What to produce
Print everything below from the line containing "Identify the location of the close" down to the line containing "coordinates (297, 166).", including both of those lines and copying each one word for word.

Exercise materials

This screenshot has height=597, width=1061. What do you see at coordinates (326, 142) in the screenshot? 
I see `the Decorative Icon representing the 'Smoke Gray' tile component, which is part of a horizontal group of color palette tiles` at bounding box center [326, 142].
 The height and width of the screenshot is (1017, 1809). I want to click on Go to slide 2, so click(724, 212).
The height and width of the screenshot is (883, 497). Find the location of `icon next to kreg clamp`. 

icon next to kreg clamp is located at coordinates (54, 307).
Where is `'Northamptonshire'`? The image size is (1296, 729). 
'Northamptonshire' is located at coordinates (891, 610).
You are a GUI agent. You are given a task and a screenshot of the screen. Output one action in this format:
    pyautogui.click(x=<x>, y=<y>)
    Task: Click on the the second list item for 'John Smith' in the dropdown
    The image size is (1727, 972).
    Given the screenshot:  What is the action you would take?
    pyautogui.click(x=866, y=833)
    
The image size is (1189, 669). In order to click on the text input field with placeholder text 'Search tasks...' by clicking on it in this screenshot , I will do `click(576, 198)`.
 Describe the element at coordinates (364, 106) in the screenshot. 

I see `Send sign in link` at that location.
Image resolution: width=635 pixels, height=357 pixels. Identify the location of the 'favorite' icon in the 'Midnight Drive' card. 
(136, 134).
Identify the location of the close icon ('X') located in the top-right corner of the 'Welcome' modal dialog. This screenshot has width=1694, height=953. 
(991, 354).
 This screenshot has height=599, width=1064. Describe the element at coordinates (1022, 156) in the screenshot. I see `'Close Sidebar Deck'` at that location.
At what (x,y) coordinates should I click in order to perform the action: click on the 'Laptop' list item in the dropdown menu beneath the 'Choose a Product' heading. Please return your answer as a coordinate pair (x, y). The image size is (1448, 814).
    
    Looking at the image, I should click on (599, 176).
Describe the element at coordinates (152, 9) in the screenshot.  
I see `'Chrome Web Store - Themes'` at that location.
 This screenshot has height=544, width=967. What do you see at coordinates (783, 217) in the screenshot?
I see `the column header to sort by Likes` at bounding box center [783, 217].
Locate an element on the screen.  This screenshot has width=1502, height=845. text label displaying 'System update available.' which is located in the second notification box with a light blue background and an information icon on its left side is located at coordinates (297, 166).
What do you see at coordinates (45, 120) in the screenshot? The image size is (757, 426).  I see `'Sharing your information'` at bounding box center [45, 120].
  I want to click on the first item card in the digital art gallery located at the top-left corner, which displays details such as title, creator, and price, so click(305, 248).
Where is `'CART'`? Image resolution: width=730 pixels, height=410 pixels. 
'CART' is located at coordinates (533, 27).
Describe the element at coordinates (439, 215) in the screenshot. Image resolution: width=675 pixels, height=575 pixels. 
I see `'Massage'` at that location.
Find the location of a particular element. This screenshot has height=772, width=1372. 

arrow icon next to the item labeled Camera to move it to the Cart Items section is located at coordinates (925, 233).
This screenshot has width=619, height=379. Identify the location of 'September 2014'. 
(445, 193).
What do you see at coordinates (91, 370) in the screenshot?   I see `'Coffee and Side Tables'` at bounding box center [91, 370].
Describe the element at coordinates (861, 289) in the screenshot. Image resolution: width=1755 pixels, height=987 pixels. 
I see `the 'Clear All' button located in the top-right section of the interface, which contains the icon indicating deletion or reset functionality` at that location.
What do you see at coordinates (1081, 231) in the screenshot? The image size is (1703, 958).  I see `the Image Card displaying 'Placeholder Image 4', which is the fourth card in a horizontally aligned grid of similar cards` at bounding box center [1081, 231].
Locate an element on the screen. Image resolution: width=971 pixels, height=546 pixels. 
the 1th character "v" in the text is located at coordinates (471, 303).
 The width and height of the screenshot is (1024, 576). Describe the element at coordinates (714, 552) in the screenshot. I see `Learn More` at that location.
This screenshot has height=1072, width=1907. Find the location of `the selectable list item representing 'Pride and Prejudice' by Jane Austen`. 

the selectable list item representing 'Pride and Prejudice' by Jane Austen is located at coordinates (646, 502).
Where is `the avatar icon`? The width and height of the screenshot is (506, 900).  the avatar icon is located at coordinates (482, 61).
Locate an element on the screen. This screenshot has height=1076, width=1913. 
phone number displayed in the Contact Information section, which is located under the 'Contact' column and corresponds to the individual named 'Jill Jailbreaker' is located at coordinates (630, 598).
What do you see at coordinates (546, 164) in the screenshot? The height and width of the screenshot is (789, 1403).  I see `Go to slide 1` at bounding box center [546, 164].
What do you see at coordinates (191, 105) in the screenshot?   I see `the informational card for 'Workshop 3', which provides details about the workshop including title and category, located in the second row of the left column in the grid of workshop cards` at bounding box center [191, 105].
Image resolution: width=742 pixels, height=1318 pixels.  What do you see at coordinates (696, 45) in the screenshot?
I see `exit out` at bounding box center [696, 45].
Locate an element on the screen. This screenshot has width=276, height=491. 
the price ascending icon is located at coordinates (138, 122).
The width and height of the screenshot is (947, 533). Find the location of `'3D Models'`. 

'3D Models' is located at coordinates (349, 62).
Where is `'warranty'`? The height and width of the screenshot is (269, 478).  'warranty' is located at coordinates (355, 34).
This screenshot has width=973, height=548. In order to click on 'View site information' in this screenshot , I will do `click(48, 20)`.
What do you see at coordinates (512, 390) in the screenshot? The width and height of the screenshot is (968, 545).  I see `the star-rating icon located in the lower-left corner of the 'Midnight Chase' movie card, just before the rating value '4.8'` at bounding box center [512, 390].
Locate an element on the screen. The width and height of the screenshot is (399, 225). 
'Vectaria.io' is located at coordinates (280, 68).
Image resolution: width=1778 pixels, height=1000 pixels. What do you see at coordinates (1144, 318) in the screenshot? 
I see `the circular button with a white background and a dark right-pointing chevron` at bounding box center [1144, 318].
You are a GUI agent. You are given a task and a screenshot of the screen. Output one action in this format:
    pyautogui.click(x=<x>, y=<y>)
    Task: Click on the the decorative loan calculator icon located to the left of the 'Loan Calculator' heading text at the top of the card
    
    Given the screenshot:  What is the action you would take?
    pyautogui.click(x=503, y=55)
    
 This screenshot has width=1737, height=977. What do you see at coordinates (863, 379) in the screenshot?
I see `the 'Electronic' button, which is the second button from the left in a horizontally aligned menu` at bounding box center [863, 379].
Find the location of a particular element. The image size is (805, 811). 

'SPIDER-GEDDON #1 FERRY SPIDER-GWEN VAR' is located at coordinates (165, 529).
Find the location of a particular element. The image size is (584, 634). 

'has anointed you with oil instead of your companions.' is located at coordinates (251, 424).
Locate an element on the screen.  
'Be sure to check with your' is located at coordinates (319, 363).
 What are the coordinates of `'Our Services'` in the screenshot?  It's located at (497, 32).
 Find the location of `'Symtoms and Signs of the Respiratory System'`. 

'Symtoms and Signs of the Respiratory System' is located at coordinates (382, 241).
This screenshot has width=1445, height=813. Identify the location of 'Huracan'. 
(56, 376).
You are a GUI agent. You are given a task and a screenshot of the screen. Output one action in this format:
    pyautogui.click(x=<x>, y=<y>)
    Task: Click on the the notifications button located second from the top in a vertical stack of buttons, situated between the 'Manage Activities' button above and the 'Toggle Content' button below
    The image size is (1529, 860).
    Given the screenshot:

Written reply
Identify the location of the close icon ('X') located in the top-right corner of the 'Welcome' modal dialog. This screenshot has width=1694, height=953. 
(991, 354).
 This screenshot has height=599, width=1064. Describe the element at coordinates (1022, 156) in the screenshot. I see `'Close Sidebar Deck'` at that location.
At what (x,y) coordinates should I click in order to perform the action: click on the 'Laptop' list item in the dropdown menu beneath the 'Choose a Product' heading. Please return your answer as a coordinate pair (x, y). The image size is (1448, 814).
    
    Looking at the image, I should click on (599, 176).
Describe the element at coordinates (152, 9) in the screenshot.  
I see `'Chrome Web Store - Themes'` at that location.
 This screenshot has height=544, width=967. What do you see at coordinates (783, 217) in the screenshot?
I see `the column header to sort by Likes` at bounding box center [783, 217].
Locate an element on the screen.  This screenshot has width=1502, height=845. text label displaying 'System update available.' which is located in the second notification box with a light blue background and an information icon on its left side is located at coordinates (297, 166).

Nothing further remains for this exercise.